Et quel est le message à l’intention des lecteurs ?

D’abord c’est un ouvrage réaliste, qui n’édulcore pas les faits. Ici, pas de happy end, et Mehdi n’est ni tout noir ni tout blanc. L’esprit humain est complexe, et le livre ne voulait pas simplifier. Ensuite, Mehdi souhaitait que les jeunes évitent de faire « les mêmes conneries » en offrant son exemple de parcours et en parlant autour de lui de la situation en France. Pour moi, si le témoignage de Mehdi arrive à intéresser des lecteurs, cela peut donner un sens à sa vie.

Avez-vous des nouvelles de Mehdi ? Et des réactions quant à la publication de son livre ?

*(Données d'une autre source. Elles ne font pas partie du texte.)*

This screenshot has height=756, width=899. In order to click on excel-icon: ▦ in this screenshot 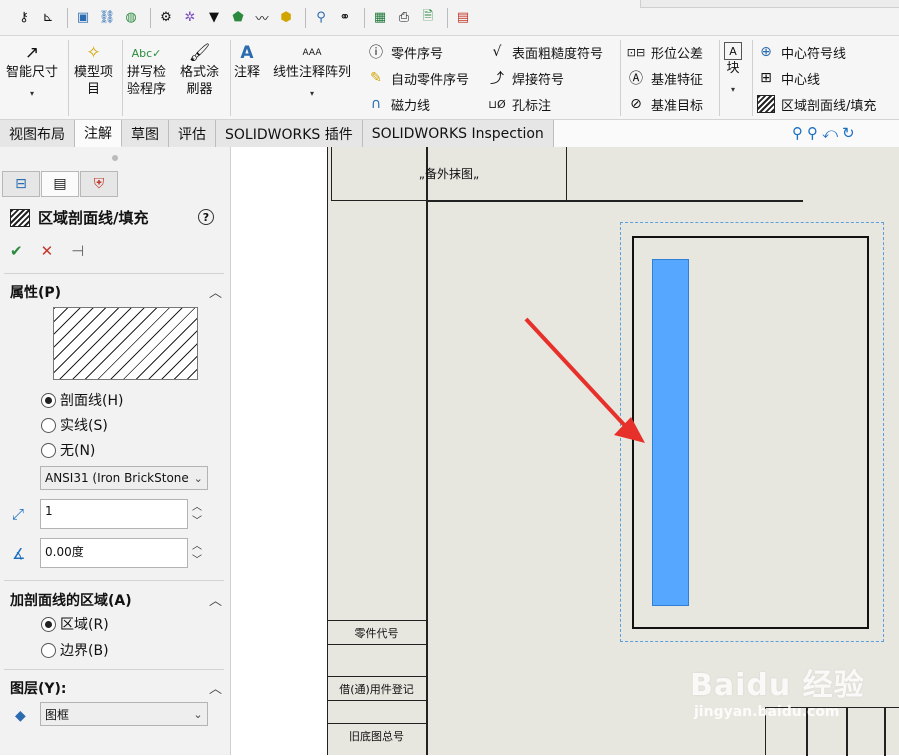, I will do `click(380, 18)`.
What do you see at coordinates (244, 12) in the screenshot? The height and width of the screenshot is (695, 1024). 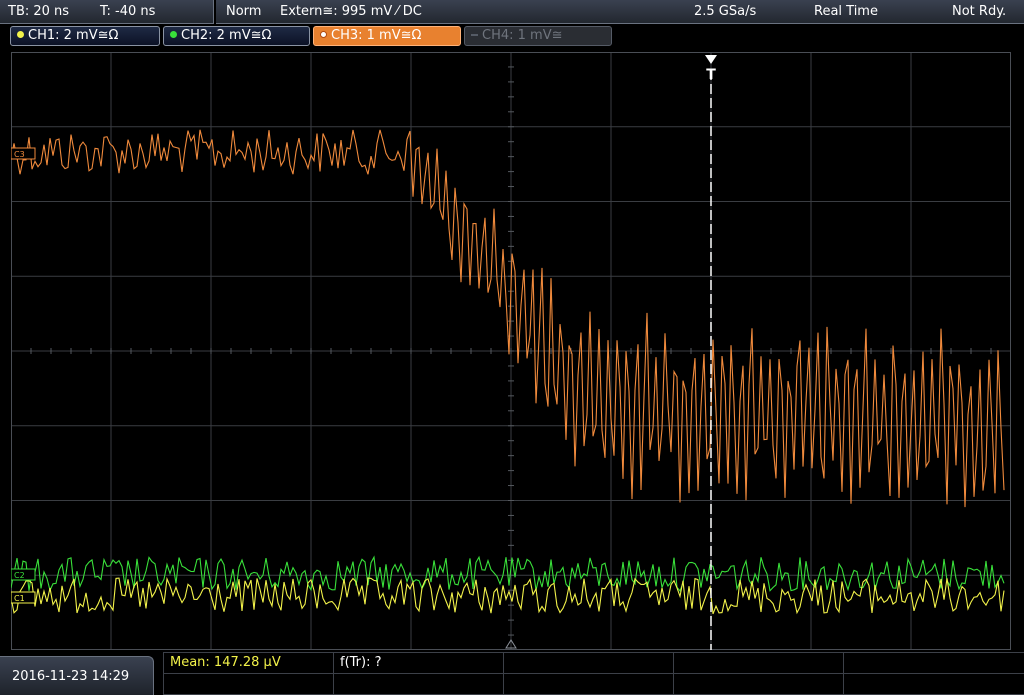 I see `trigger-mode: Norm` at bounding box center [244, 12].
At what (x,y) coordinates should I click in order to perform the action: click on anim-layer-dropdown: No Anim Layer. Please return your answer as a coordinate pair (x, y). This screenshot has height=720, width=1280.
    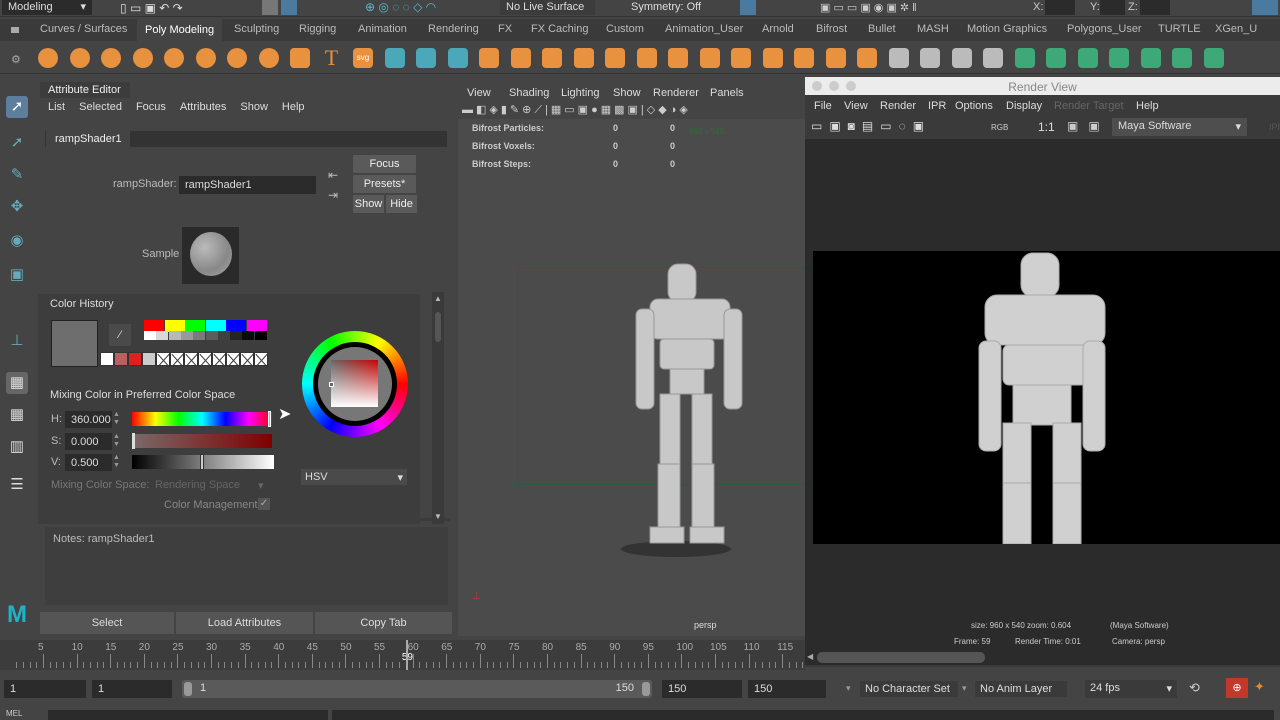
    Looking at the image, I should click on (1021, 689).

Mehdi a refait 4 tentatives de harga depuis le 14 janvier 2011... Et la quatrième vient d’aboutir. Il m’a appelée d’Italie, épuisé, heureux, inquiet aussi. C’était prévisible. Il a bien essayé de se réinsérer, mais il était devenu un étranger, pire, un expulsé. Vous savez que 70 % des expulsés veulent repartir ? Ce n’est pas par plaisir. Le poids de la honte, les blessures invisibles de l’enfance, tout cela était trop lourd. Quand il a vu le livre, il était encore en Tunisie. Il était à la fois impressionné et mal à l’aise car dans sa famille, on ne parle pas de ces choses-là. Autour de lui, quand il a annoncé avoir écrit un livre, on lui a dit qu’il allait devenir célèbre et qu’il allait gagner beaucoup d’argent ! Et évidemment, comme la réalité est assez différente, on s’est moqué de lui.

Ma vie de clandestin en France : 17 ans d’errance dans la France d’en-dessous, Mehdi Sayed, Boîte à Pandore, 2011.